Col. Scott Reid is the Chief Knowledge Officer of the US Army JAG Corps. The JAG has about 2,500 lawyers, plus almost an equal number of support staff, plus the same number again in the reserves. Their offices are in 21 countries.

[These are my notes from the International Legal Technology Association’s 2012 Conference 2012. Since I’m publishing them as soon as possible after the end of a session, they may contain the occasional typographical or grammatical error. Please excuse those. To the extent I’ve made any editorial comments, I’ve shown those in brackets.]

NOTES:

  • Their Strategy for Enterprise Social Networking. They aimed to create the largest network possible, keeping in mind costs, intuitive usage, respect for the Department of Defense firewall. They had very senior support from the start. Their key knowledge management presence is on milBook, which is part of milSuite. It is built in Jive. They also have a blog function (using WordPress) and are working on Eureka, an idea generation/evaluation tool. The JAG presence on milBook is called JAG Connect.
  • Support/Administration. Each group in milBook is is hosted by a lawyer who is given specific responsibility for the role and community. They have over 15,000 individuals participating in 2660 communities. Approximately 20% of the members are contributors. (This is far better than the 90-9-1 participation rule.)
  • Gamification in milBook. They award points to contributors. You can win extra points for providing an answer that someone else finds helpful. This gamification has proven to be a very helpful way to motivate and reward participation.
  • More Like This. MilBook uses tags to find similar content and serves it up to the reader automatically.
  • Lessons Learned. (1) Have a strategic plan. (2) Have communities that reflect functions rather than just the organizational map. (3) Marketing is key to encourage participation. (4) Include a pilot to test bugs and to win senior support. (5) When considering how to motivate participation, consider Daniel Pink’s observations regarding autonomy, mastery and meaning. These are key intrinsic motivators. The gamification also helps, but it provides extrinsic motivation.

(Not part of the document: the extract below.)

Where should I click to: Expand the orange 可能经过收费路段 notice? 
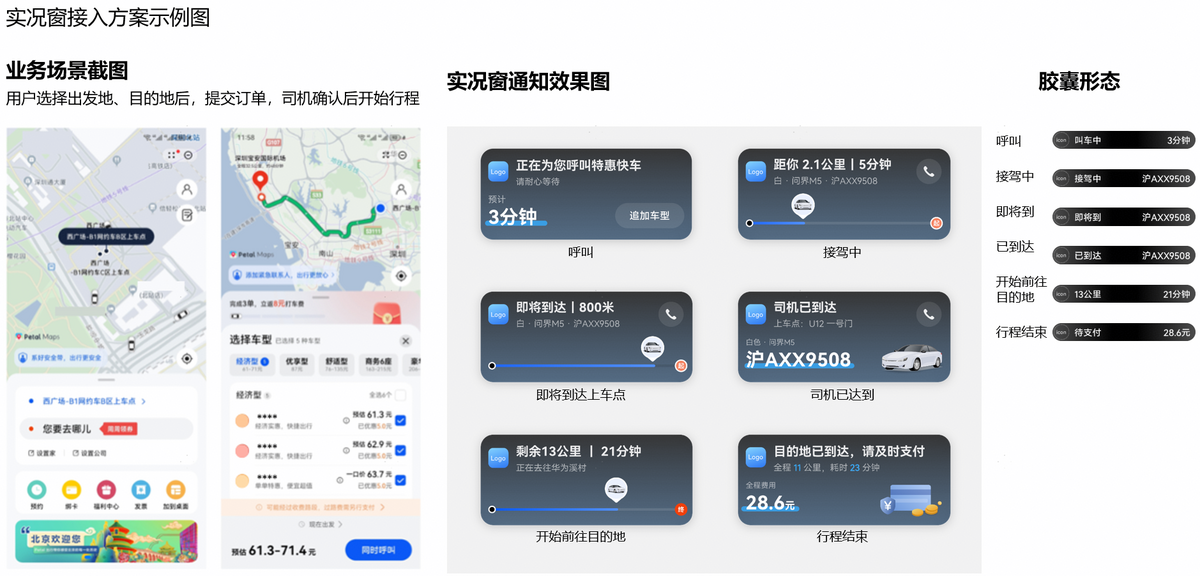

[Scott, please review and let me know if my rapid transcription contains any errors. You and your colleagues have a terrific story. I want to be sure I reported it accurately. Thanks!]

3 thoughts on “JAG Connect:Army Lawyers go Social #ILTA12

  1. Thanks, Mary! We’ve got over 1,500 people signed up to 7 functional area groups. Some people join multiple groups, so the total group membership is 2,660.

    (btw- we pull your blog into my team’s KM Milbook group!)